> _Tasks to perform_:
#1 Answer these questions from the passage on Internet access taxes:
(a) Which jurisdictions eliminated their tax on Internet access after ITFA legislation was considered in 1998?
(b) Through what date did P.L. 108-435 extend the grandfathering protection for pre-October 1998 taxes?
(c) What tax does Washington State levy on Internet access?
#2 Resume the passage on Internet access taxes, writing what follows its last sentence.

> _Source document_:
==========

Allowing the moratorium to sunset would permit states to tax Internet access, although, in practice, the trend has been for states to repeal their Internet access taxes. As Internet technology continues to change the telecommunications industry, however, state and local governments will likely modify how the industry is taxed. A sunset of the moratorium could induce states to address the taxation of telecommunications more broadly.

Grandfathering of existing access taxes Edit

The Internet Tax Freedom Act of 1998 exempted from the moratorium taxes on Internet access that were “generally imposed and actually enforced prior to October 1, 1998. . . .” When ITFA legislation was being considered in the spring of 1998, ten states and the District of Columbia were already applying their sales tax to Internet access services.[5] Subsequently, Connecticut, Iowa, Tennessee, and the District of Columbia eliminated their tax on Internet access, and South Carolina has not enforced the collection of its tax during the federal moratorium. These developments left six states imposing a sales tax (or equivalent tax) on Internet access as of January 2006: New Mexico, North Dakota, Ohio (on commercial use only), South Dakota, Texas (on monthly charges over $25), and Wisconsin.[6] In addition, Hawaii levies its general excise tax, New Hampshire its communications services tax (imposed on all two-way communications equipment), and Washington State its business and occupation tax (a gross receipts tax levied on business) on Internet access. The Congressional Budget Office believes that several local jurisdictions in Colorado, Ohio, South Dakota, Texas, Washington, and Wisconsin also are collecting taxes on Internet access.[7]

The grandfathering protection was continued when the ITFA moratorium was extended for two years in 2001 (through November 1, 2003). P.L. 108-435 further extended the grandfathering protection for pre-October 1998 taxes through November 1, 2007. A second grandfathering issue arose in 2004 as states began to tax Internet access provided through Digital Subscriber Lines (DSL), a high-speed telephone service. DSL is considered a telecommunication service and was exempt from the original moratorium and thus taxable. P.L 108-435 grandfathered pre-November 2003 taxes (mostly taxes on DSL service) through November 1, 2005.

==========

> _Record extracts_:
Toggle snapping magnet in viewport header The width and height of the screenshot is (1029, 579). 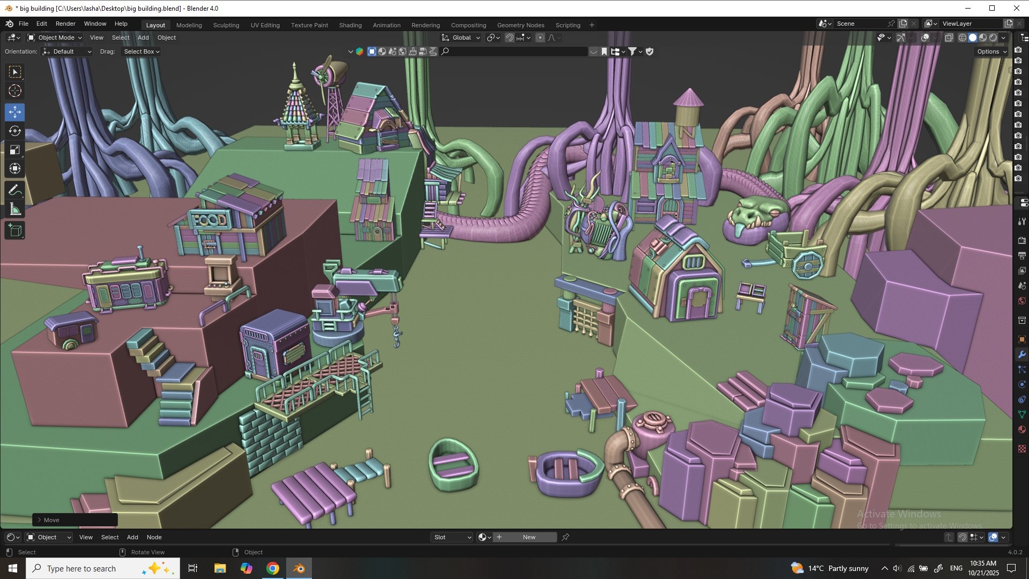(510, 38)
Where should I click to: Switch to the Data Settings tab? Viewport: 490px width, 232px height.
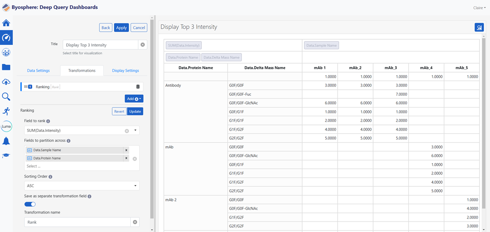pos(38,71)
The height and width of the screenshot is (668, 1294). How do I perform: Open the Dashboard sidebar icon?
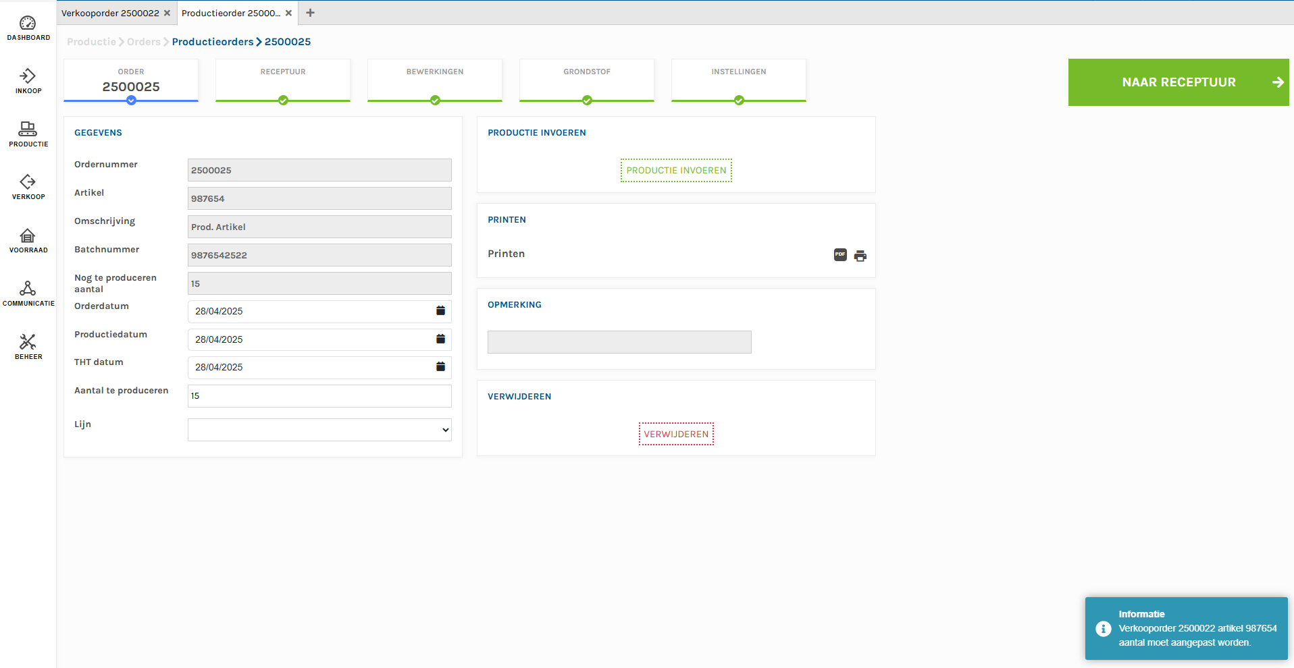point(28,28)
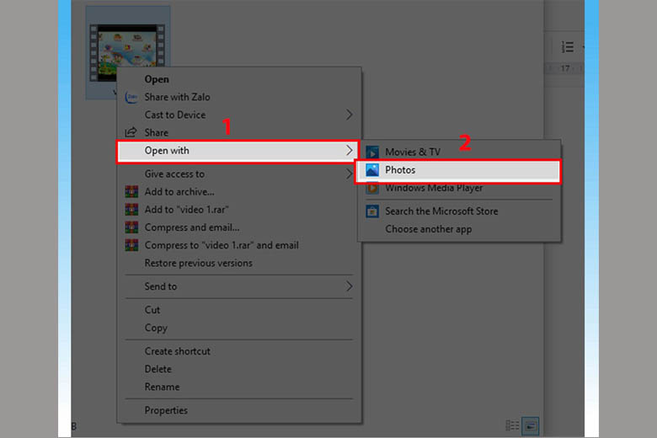
Task: Switch to details view button
Action: point(512,426)
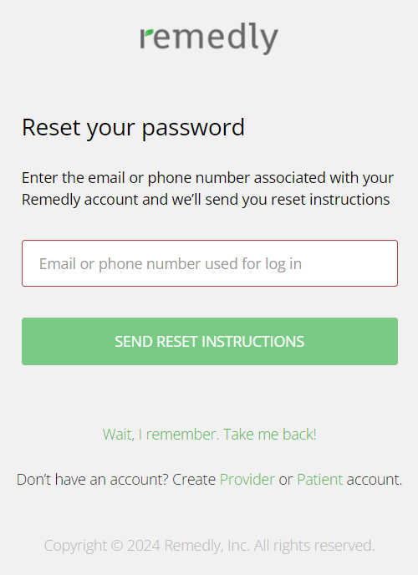Click the "or" between Provider and Patient

point(286,481)
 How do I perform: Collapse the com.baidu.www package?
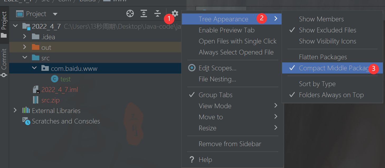tap(34, 68)
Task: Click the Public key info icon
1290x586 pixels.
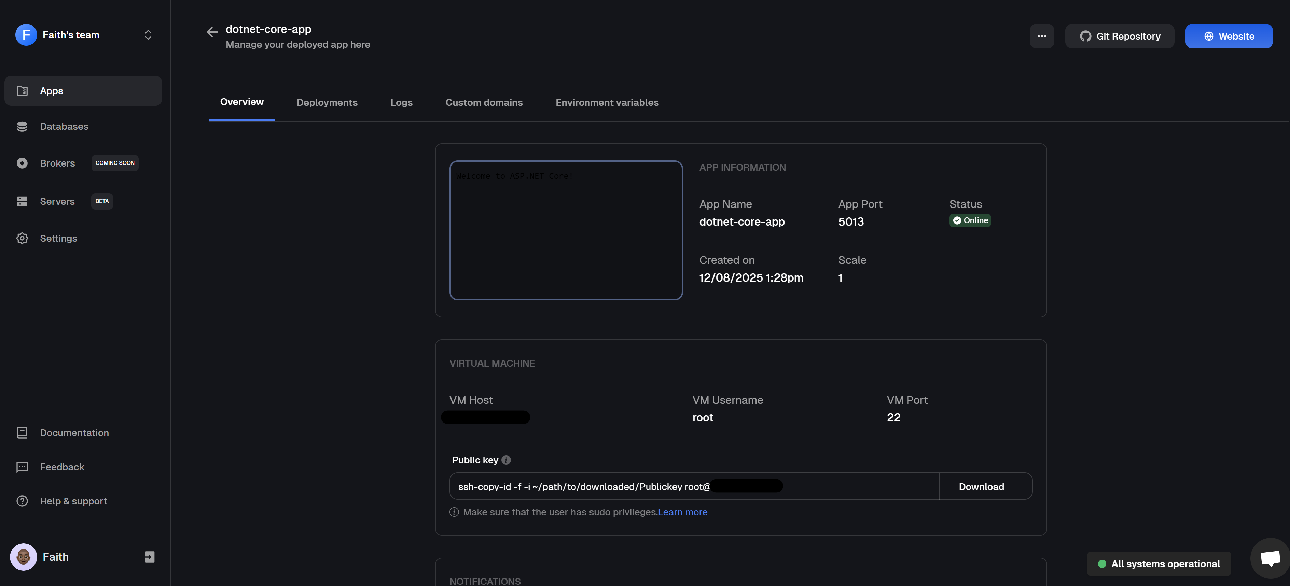Action: click(x=506, y=460)
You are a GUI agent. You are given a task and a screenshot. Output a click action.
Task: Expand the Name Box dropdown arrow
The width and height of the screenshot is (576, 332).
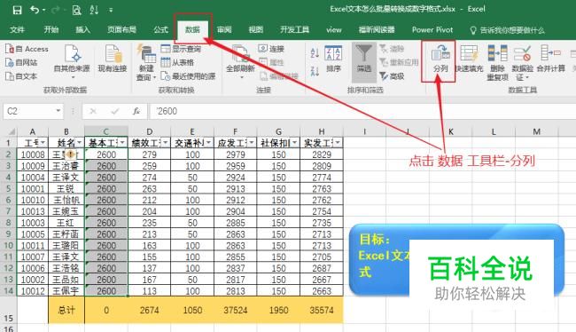[58, 111]
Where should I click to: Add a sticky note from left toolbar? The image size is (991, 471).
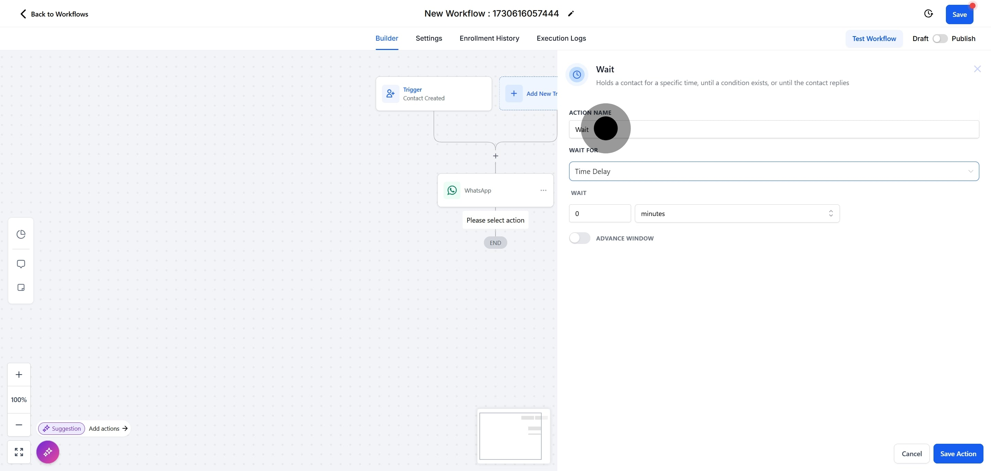coord(21,288)
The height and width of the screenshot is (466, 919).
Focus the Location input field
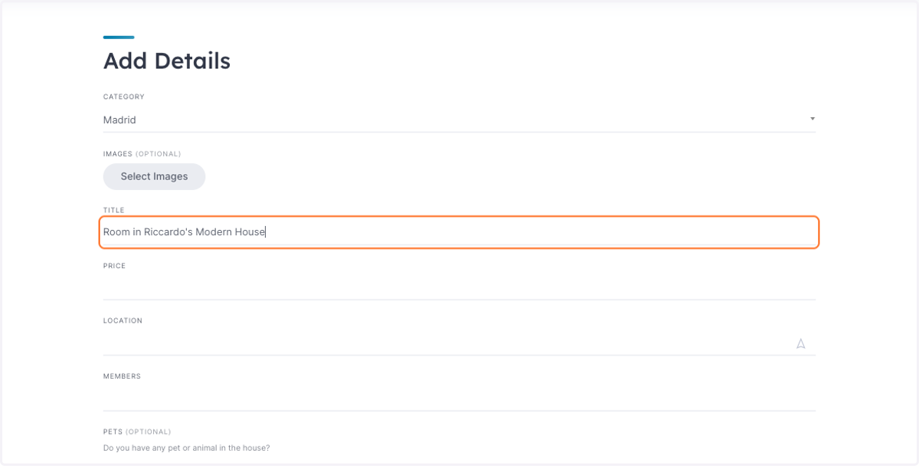point(448,343)
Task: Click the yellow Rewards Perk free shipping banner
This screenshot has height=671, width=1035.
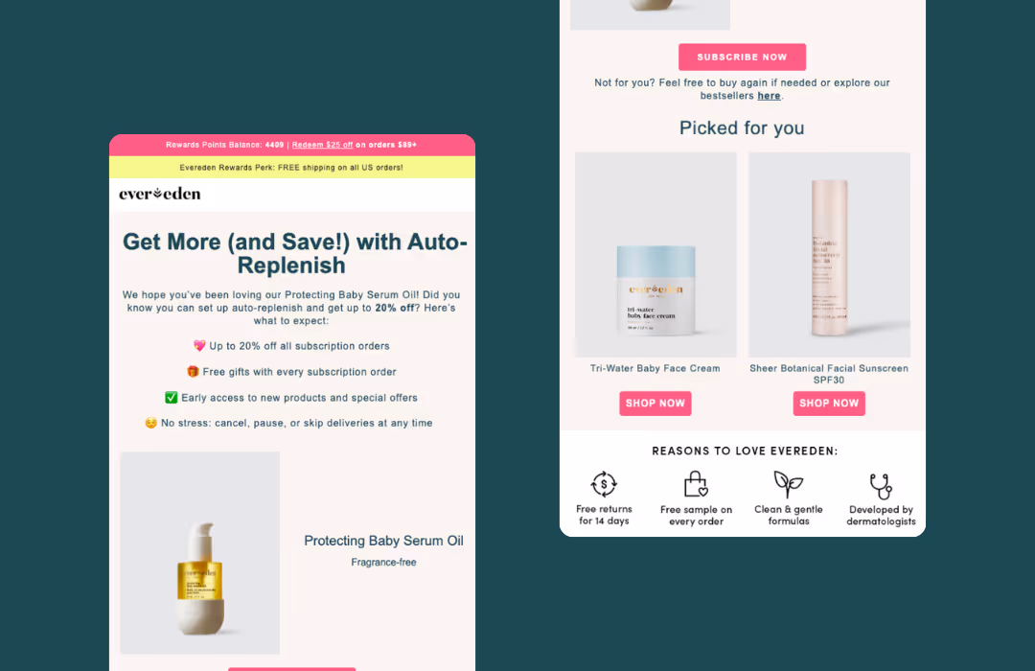Action: [x=291, y=167]
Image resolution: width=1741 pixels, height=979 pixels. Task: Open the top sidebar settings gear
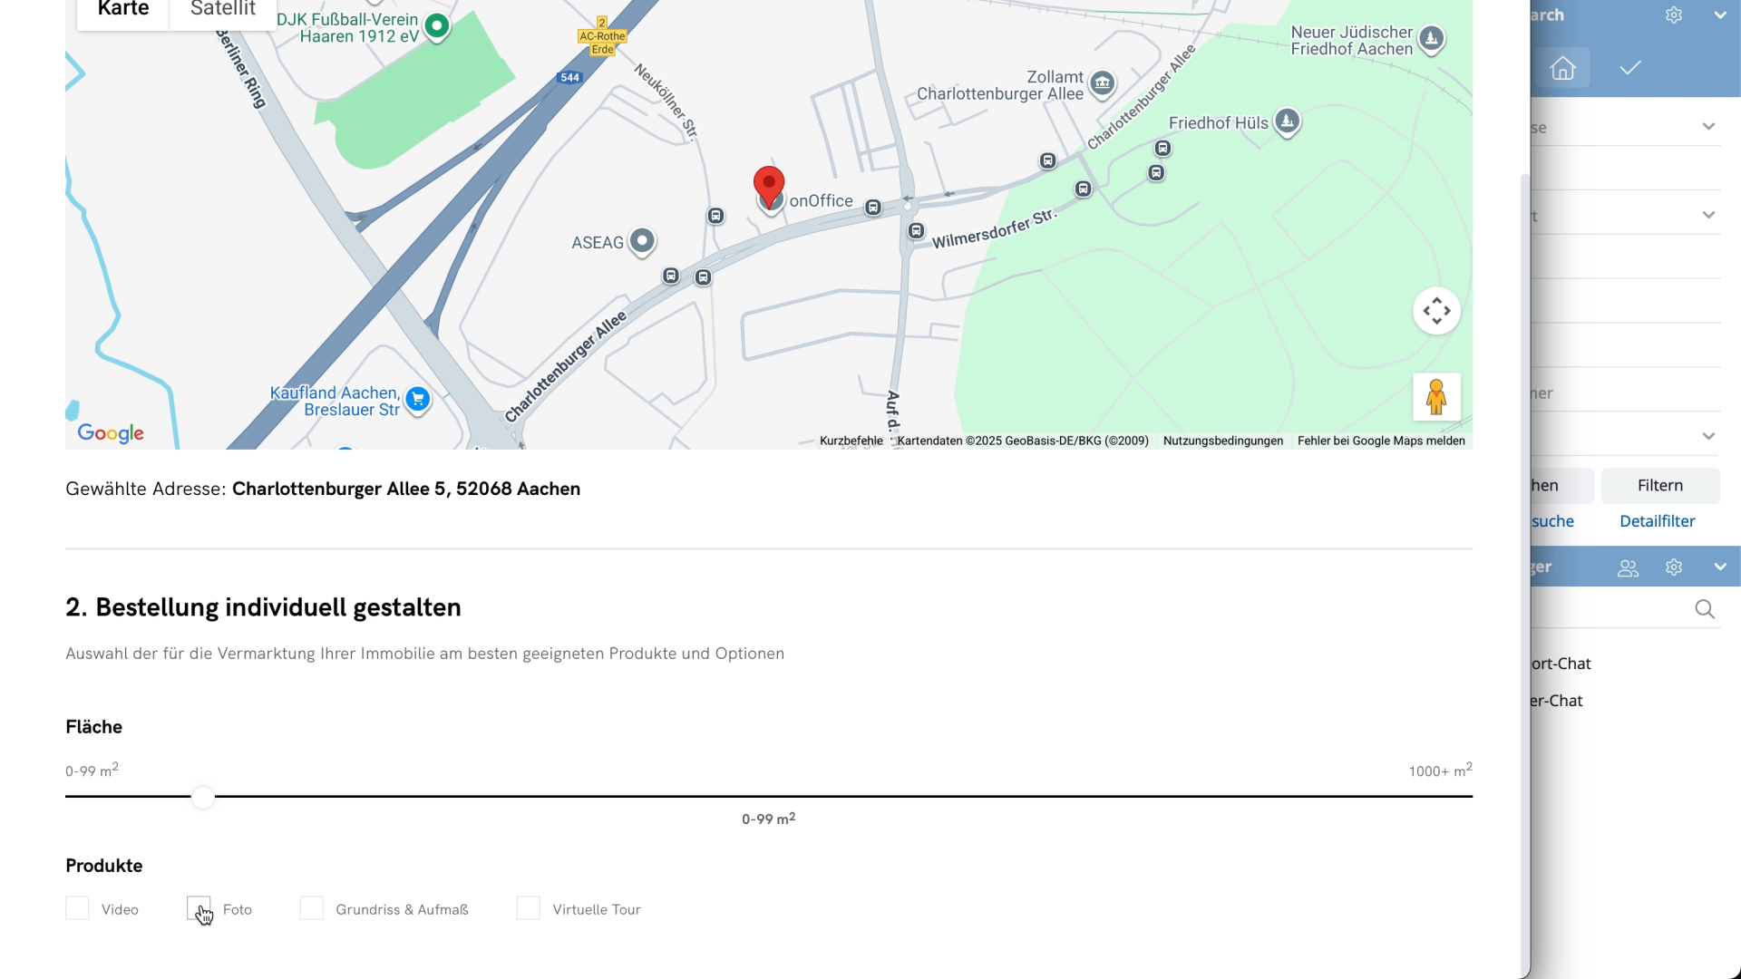tap(1674, 15)
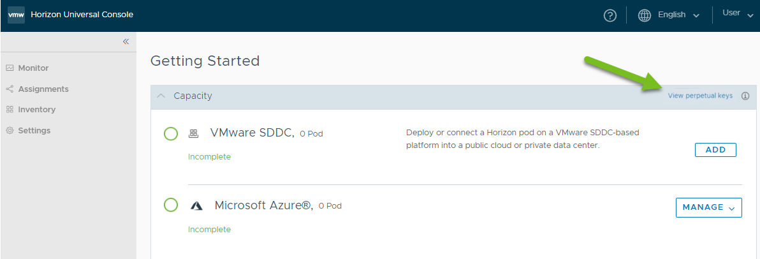
Task: Select the Microsoft Azure status circle
Action: (171, 205)
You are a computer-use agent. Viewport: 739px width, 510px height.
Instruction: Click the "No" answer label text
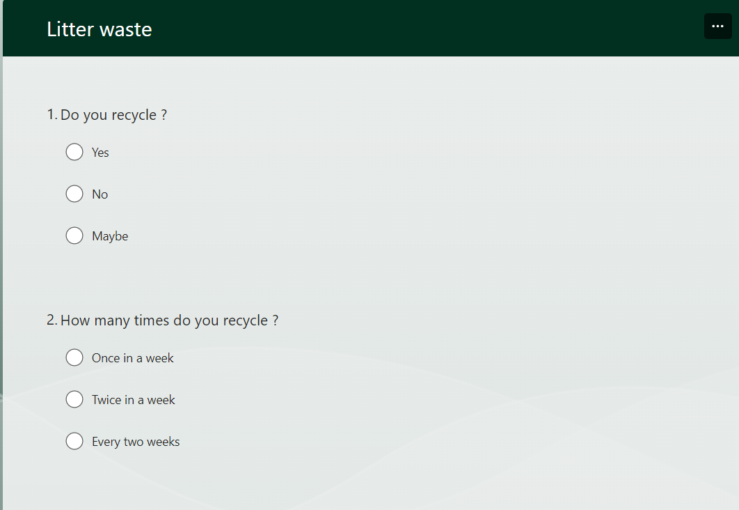[100, 194]
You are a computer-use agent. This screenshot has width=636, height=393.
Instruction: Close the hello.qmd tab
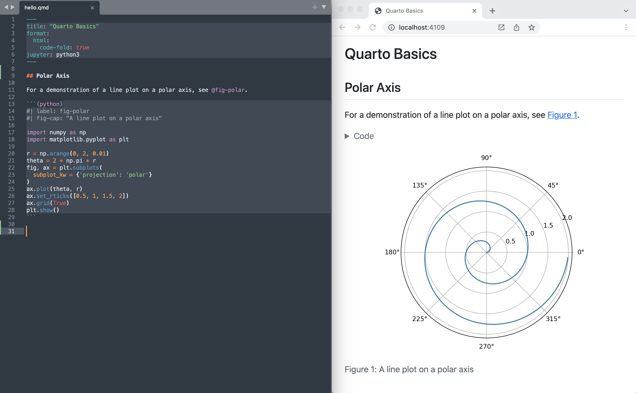pyautogui.click(x=92, y=8)
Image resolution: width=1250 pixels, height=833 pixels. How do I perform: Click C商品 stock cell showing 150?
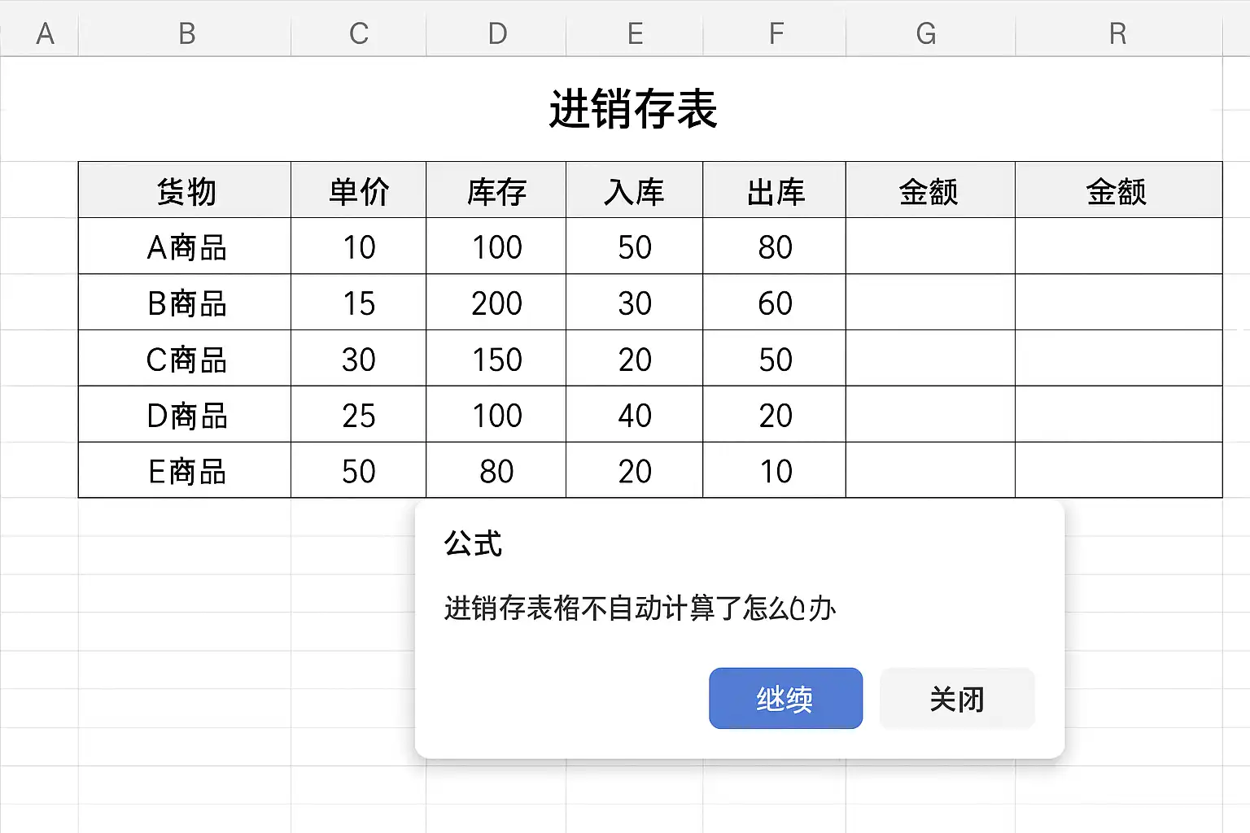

==========

> _Responses for each task_:
#1
(a) Connecticut, Iowa, Tennessee, and the District of Columbia.
(b) November 1, 2007.
(c) Its business and occupation tax, a gross receipts tax levied on business.

#2
In its cost estimates for H.R. 49 and S. 150 in the 108th Congress, the Congressional Budget Office (CBO) determined that eliminating the grandfathering protection for Internet access taxes would impose an intergovernmental mandate as defined in the Unfunded Mandates Reform Act.[8] According to CBO, the prohibition of taxes on Internet access that were then collected in up to ten states (in 2003, at the time of the CBO study, more states had Internet access taxes) and a few local jurisdictions in six states, would cost these jurisdictions approximately $80 million to $120 million per year. This estimate alone exceeded the UMRA threshold of $59 million in 2003, in the case of H.R. 49, and $64 million in 2007 (adjusted annually for inflation), in the case of S. 150. CBO noted that additional state and local revenues could be lost if more telecommunications services and information content were redefined as Internet access.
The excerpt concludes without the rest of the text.